Yaptıklarım neden görülmüyor?

Her bireyin kendine has bir hayatı ,değerleri,öğrendikleri,yetenekleri,kendine kattığı hobiler ve deneyimleri vardır. Her bireyin farklı farklı mizaç özellikleri vardır fıtraten yaradılışta olan kendine mahsus olan özelliklerdir bunlar. Sakin,öfkeli,sevgi dolu üzere özellikler. Her bireyin bir de karakteristik özellikleri vardır. Yani sonradan toplumsal etraf ile birlikte öğrendiği kazandığı hisler , yetenekler ve karakteristik özellikler.
Örneğin ; çok güzel bir dikiş ustası olmak, yeterli bir ressam olmak,iyi bir enstrüman çalmak üzere. Ama bazen kimi özelliklerimizin sağlıklı ve sıhhatsiz tarafları oluşabilir yaşadığımız olaylar sonucunda. Çok güzel bir dikiş ustası olan bir çocuğun dikiş dikerken annesine yaptığı peçeteliklerin istediği hoşlukta ve renkte olmaması sebebiyle emeğinin hiçe sayılması annesi yüzünden çocuğun dikişten soğuması. Burada ebeveynin mükemmeliyetçilik anlayışıyla hareket ettiği ve bir şey olacaksa her haliyle onun istediği üzere olmalı ya da en uygunu olmalıydı. Tıpkı bu örnekteki üzere yahut buna benzeri bir durum yaşamış olabilirsiniz. Bu durumda bu çocuğun yaptığı dikiş annesi tarafından görülmediğinde çocuğun da haliyle bu işe karşı şevki kırılmakta. İşte mükemmeliyetçi anlayışta olan bir birey tarafından yaptıklarınız yok sayılmakta. Zira bu tipteki bireylerde ya hep ya hiç anlayışı vardır. Yani bu anlayış aslında onların da yetersizlik şemasının olduğunu gösterir. Zira vaktinde bu duyguyu onlara da yaşatan birileri olmuş ve bu davranışı öğrenmişler ve bu davranışı uygulamaya devam ediyorlar. Yetersizlik hissi onların içinde sakladıkları bir ceviz kabuğunun içinde dolaşan kurt misali. Bu kurt içini yiyor ve dışarıya bunu yansıtmamaya, daima güçlü ve âlâ görünmeye ve kusursuzmuş üzere davranmaya çalışıyorlar.
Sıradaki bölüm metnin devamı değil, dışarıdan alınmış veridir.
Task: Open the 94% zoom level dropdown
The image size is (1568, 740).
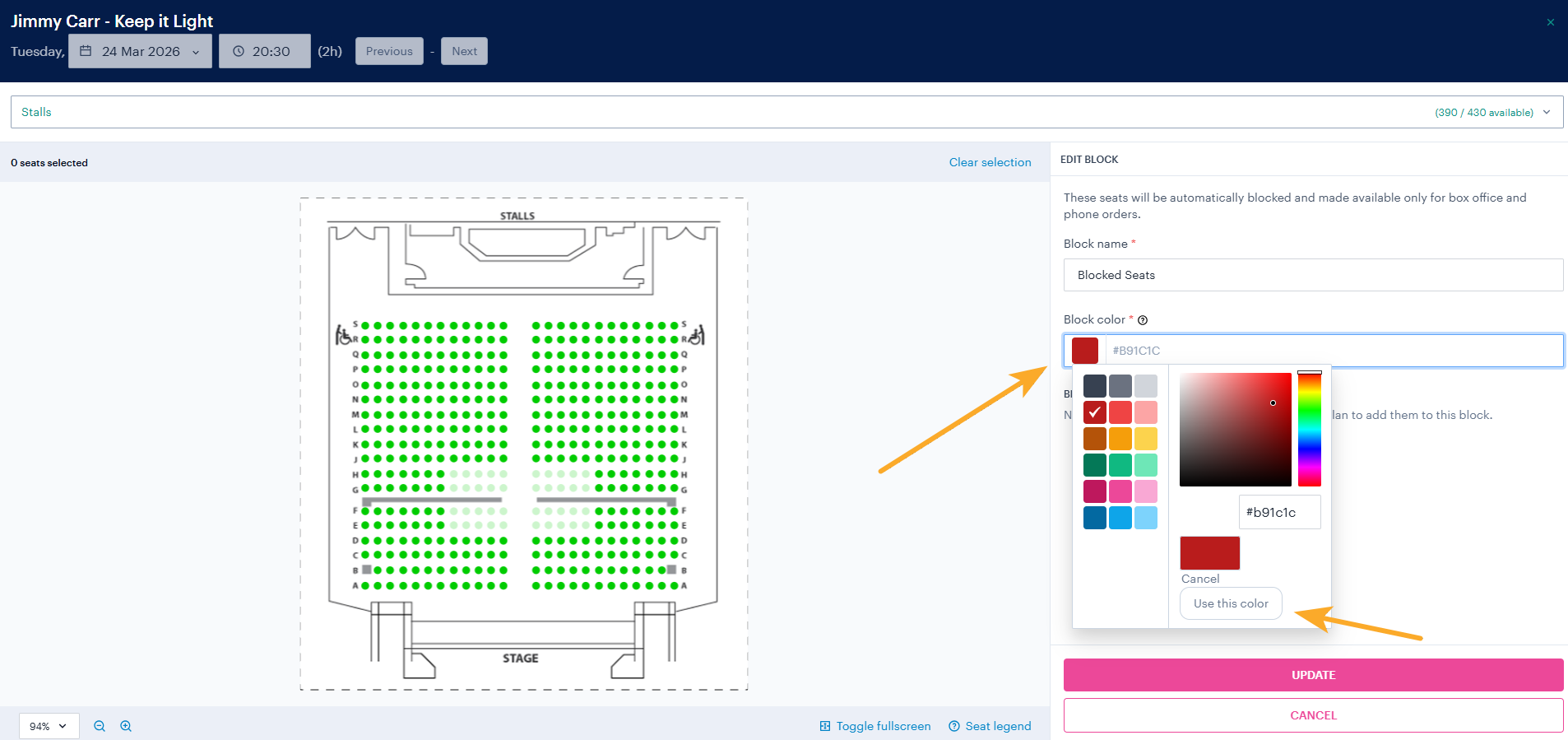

Bu tıpkı dışardan hoş görünen bir cevizin içinde yaşayan kurt misali. Aslında bunun farkına varmalarına bile müsaade etmemeleri onların kendilerine karşı şefkatsiz davranışlarından kaynaklanıyor. Kendi kabuklarını kırıp içindeki kurtları dışarıya saldıklarında kendilerinin farkına varıp kendilerine şefkat gösterip güzelleşmeye adım atacaklardır.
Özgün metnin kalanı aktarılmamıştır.